GIs and the Jitterbug
"We single girls would join the USO and go to dances for servicemen. We'd go to Fort Lawton or Fort Lewis. There was no drinking. They just wanted to have girls there for the guys to dance with before shipping out to Alaska. Once some girlfriends and I took a ferry to Vashon, and the young sailors we met gave us a lift back to town on their PT boat! When we went through the locks, we had to crouch down and hide. If anyone found out what they were doing, they would have been in a lot of trouble.
"There were roadhouses on the highways with huge dance floors. You could bring your own alcohol and get a set-up. Speaking of dancing, another place was the Spanish Castle, between Tacoma and Seattle on Highway 99. In Seattle during the war there was the Trianon Ballroom at 2nd or 3rd and Wall Street. You'd go there for big-name bands and jitter bugging.
"They had Swing Shift dances for swing shift workers. They would go from early dances and continue on to the swing shift dances.
After the War
"At that time, 155th Street was the end of the line, and Shoreline was all woods. They started to build houses right after the war. The houses were really thrown together because of the lack of materials. Immediately after the war, we lived with my husband's father and wife for a year, in West Seattle, but then we bought our place out in the suburbs.
"By 1946, we had a little baby and little house. There was no refrigerator; you had to sign up to get one. I had no stove, so I had 2 hot plates to cook on. I had no washing machine and was scrubbing clothes out in the unheated garage, putting them on a folding dryer or hanging them outdoors in the summer. Then we got an ice box. An iceman and a bakery man and a milkman would come down the street.
"When we could finally get a refrigerator, we made monthly payments on it. It was a really good refrigerator -- a Westinghouse. I only got rid of it about 4 years ago! We paid about $14 a month on the refrigerator, and my husband was making about $200 a month! I said, "If we ever make it to $300, we'll be rich!"
"The neighborhood had lots of little children. The kids were happy; there was not much traffic. They could play in the woods. We had no money, but we thought our existence was wonderful!

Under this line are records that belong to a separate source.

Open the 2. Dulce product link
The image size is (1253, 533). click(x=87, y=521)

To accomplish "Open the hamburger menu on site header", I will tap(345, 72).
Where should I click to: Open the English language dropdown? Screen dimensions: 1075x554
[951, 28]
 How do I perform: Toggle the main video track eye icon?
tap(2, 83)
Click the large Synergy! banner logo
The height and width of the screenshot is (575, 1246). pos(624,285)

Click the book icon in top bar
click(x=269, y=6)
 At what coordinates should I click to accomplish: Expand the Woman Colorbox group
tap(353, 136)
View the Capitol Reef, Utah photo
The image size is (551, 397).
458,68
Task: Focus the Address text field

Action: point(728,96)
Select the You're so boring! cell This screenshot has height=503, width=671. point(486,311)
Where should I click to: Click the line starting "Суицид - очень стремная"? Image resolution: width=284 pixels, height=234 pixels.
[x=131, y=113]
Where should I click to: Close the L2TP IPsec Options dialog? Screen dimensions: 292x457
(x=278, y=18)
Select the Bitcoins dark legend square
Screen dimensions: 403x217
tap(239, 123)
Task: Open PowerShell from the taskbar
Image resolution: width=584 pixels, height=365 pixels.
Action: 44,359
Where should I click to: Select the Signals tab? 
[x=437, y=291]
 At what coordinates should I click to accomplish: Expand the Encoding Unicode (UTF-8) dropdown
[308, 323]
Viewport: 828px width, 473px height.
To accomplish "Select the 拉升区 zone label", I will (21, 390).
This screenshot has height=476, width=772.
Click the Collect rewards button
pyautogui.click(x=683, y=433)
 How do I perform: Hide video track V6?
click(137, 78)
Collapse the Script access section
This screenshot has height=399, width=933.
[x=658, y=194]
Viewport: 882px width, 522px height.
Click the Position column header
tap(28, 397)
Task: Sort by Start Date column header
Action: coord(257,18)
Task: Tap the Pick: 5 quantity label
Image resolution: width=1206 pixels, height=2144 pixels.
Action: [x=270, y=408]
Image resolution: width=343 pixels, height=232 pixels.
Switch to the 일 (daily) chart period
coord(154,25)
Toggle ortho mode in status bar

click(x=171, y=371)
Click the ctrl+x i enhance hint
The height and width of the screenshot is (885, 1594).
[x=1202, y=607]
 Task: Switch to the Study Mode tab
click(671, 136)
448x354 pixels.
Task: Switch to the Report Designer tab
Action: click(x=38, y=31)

"My husband decided not to go back to Boeing, and he was looking for a job after the war, when a friend said they were hiring at the Railway Express office. So Tom took our Chevy with running boards (a '36 or a '39 that was nothing but trouble) and went downtown. He got the job and stayed for 30 years (1945-1975).
Freeways Were Fun!
"Eventually, traffic was getting so bad that Seattle needed a freeway. As they finished a section of freeway, you were allowed to drive on it. So we'd go the length of whatever they finished as an outing. I remember going up to Everett and back on the new Freeway. That was recreation!"
Post script
Margaret's parents moved to Grant's Pass, Oregon, in 1951 where her father got back into lumbering. They moved back to Seattle in 1956, and he later went to Fairbanks, Alaska and worked briefly at a lumber mill. When homesickness set in, they came back to Seattle once more, where her dad worked small jobs until he retired.
Margaret's husband, Tom, developed rheumatoid arthritis. Ultimately Tom got Alzheimer's Disease and had more medical problems. Margaret was his main caretaker for several years until he died in 1998. Margaret is retired and still lives in Shoreline. Her son is a businessman in Bellevue. Her daughter's family lives in Idaho.
I want to thank Margaret for sharing her memories and experiences with me. (Thanks, Margaret.)